**Task to carry out**
Copy out the lines in the items below word for word, beginning at the line that contains "Click the hello@codeforafrica.org email link" and stopping after the line that contains "Action: (1118, 431)". Leave the pictures out of your copy.

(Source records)
## START

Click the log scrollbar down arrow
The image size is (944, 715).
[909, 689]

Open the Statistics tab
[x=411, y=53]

## END
## START

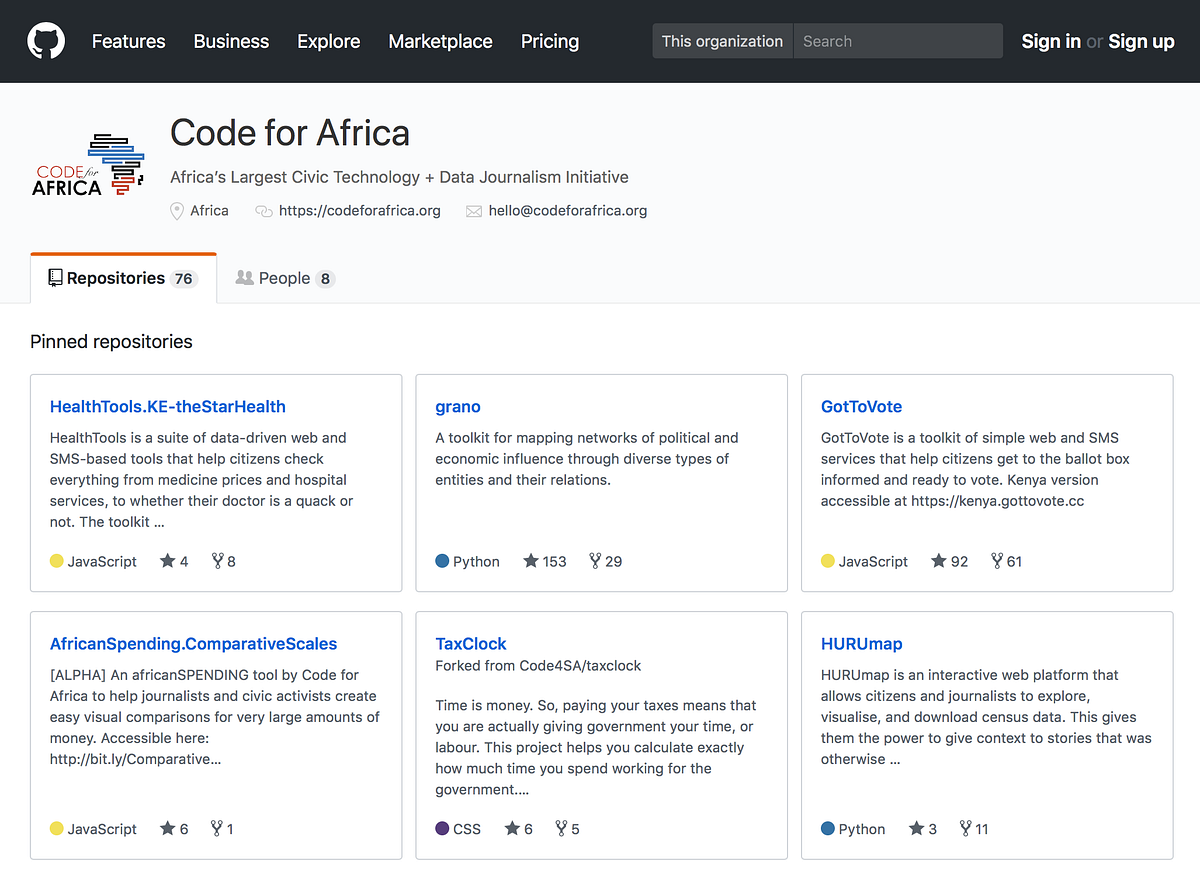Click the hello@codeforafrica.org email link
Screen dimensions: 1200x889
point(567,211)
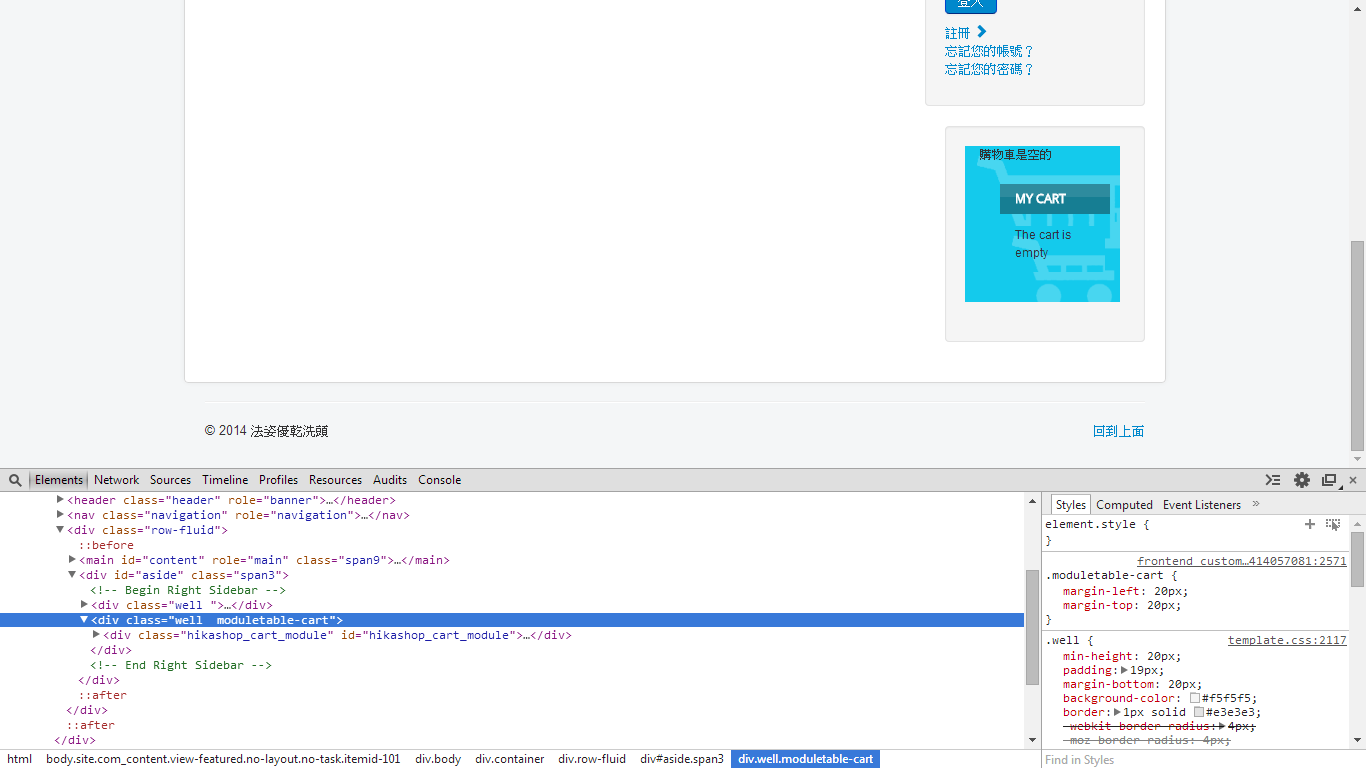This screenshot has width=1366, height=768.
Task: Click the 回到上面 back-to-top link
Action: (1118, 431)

## END
## START

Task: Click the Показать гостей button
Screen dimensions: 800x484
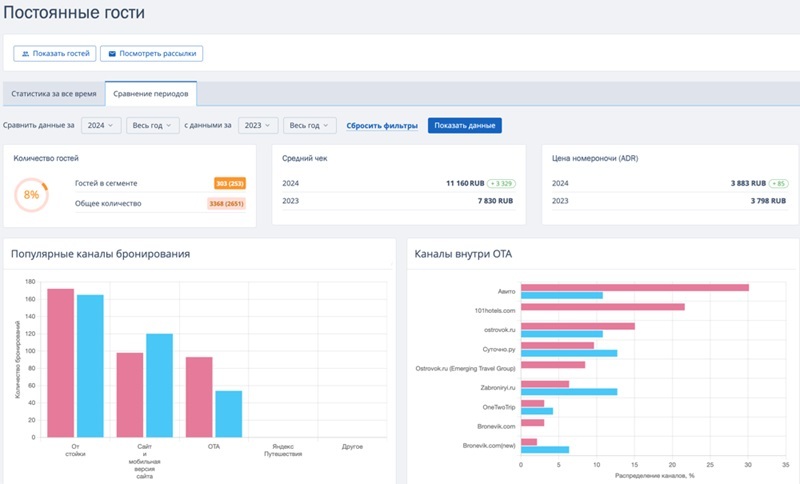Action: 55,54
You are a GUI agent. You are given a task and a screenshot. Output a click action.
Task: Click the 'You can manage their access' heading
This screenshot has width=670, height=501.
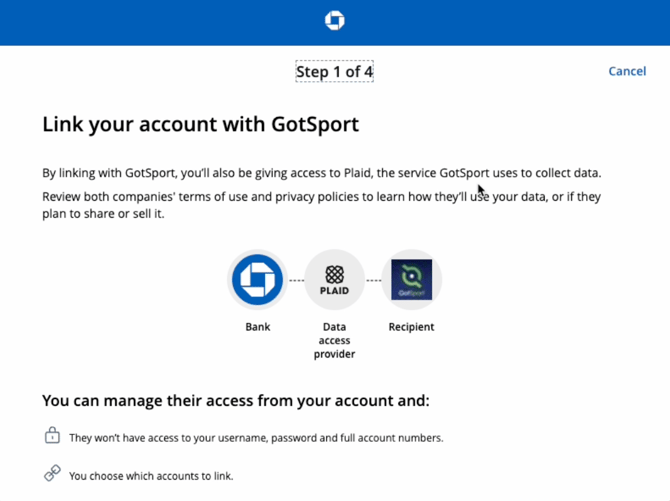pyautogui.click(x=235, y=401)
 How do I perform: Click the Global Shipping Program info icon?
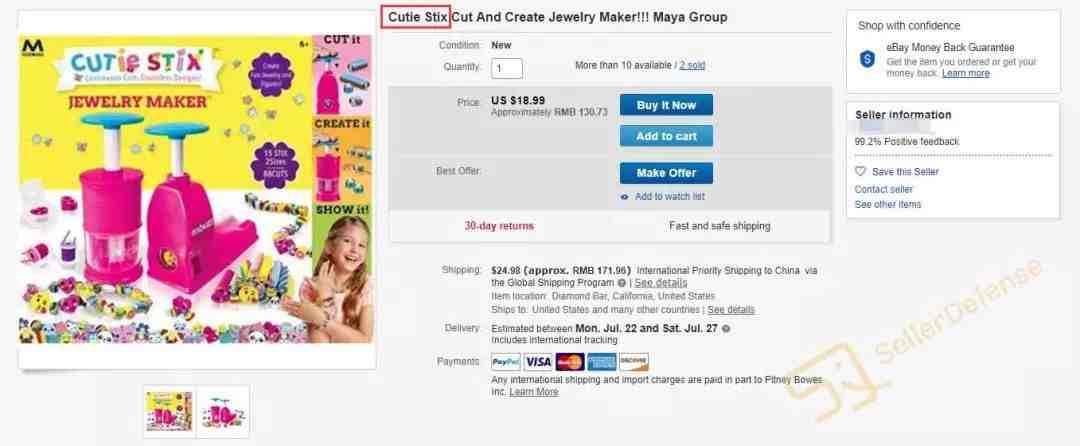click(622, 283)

## END

**Complete answer**
Click the hello@codeforafrica.org email link
Screen dimensions: 1200x889
point(567,211)
This screenshot has width=1366, height=768.
Task: Click the 回到上面 back-to-top link
Action: (1118, 431)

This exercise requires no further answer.